In that tense moment, the buffalo decided to take a long detour and avoid direct confrontation, making a semi-circle loop around the lions at a distance of about 20 metres, at which point the rest of the lions joined in, going for the kill in the open area. The buffalo bolted with tails raised high and lions in hot pursuit, trying to cut off their escape route. The two buffalo in the lead got it right and shot out of the encirclement, but unfortunately the last one could not get out of the trap and was surrounded on all sides by the ready-to-pounce lionesses. At this point I was sure some blood would be spilled. Quickly, the other two buffalo realised the danger their brother was in, turned around and with heads held high and murder in their eyes, galloped back into the circle of lions sending the felines scurrying for cover. They had saved their brother before any of the lions could draw blood. The victorious dagga boys regrouped and galloped towards the Ruckomechi River, with the lions giving a timid chase.

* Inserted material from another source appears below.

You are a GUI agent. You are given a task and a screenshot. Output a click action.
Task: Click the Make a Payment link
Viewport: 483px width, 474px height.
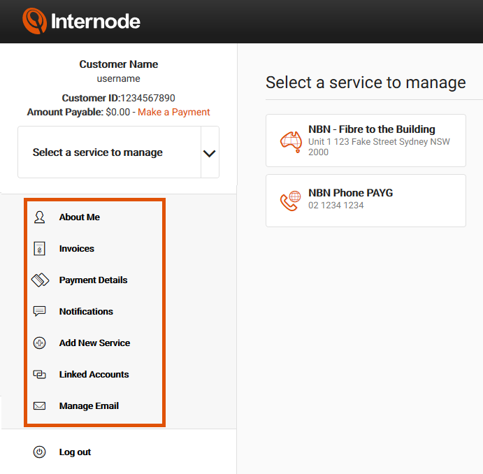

Call it a foiled or a failed attempt, it will be one of my stories for the camp fire this coming season.
Such ‘games of thrones’ have been unending, and surely there have been occasions when a combination of good coordination and careful planning amongst the lions has seen them come out triumphant, having taken down something to feed that big pride and their nursing cub. Every night we hear them calling from quite close to camp, and we hope the little cub will survive, and grow to become part of the pride. With seven adults around, definitely some lessons on life and survival will be instilled into it from its many seniors.
Hyaena have also visited camp every night, walking past and around the area on their nightly vigils. Not to be outdone, hippo have come up to find some form of greenery in camp, while baboons, monkeys and impalas literally take refuge in camp.
With just a couple of weeks to go, all our camps are buzzing with activity as we prepare to create some lasting memories, with life-changing experiences – going out of our way to showcase the secrets of the Zambezi Valley, hidden in the floodplains and mopane woodlands.
Our batteries are fully charged, and everyone is raring to go, with the excitement building daily. The vehicles, boats and canoes have all seen some maintenance and as we draw nearer to our opening dates, the roads will take shape as we ‘prune’ the crotons. The airstrip is always a major maintenance project.
If we do not receive any rain in the next few weeks, we will be opening our camps in dryer conditions, with the vegetation not as thick, and plentiful game from the outset. It is certainly going to be Game On from the word go, as the wildlife is already very active and concentrated along the river.
We trust you will allow Mana Pools to reveal her delightful mysteries, and be wowed by her charisma, and that you will continue to yearn for her, long after you have walked her trails and drunk her Zambezi water.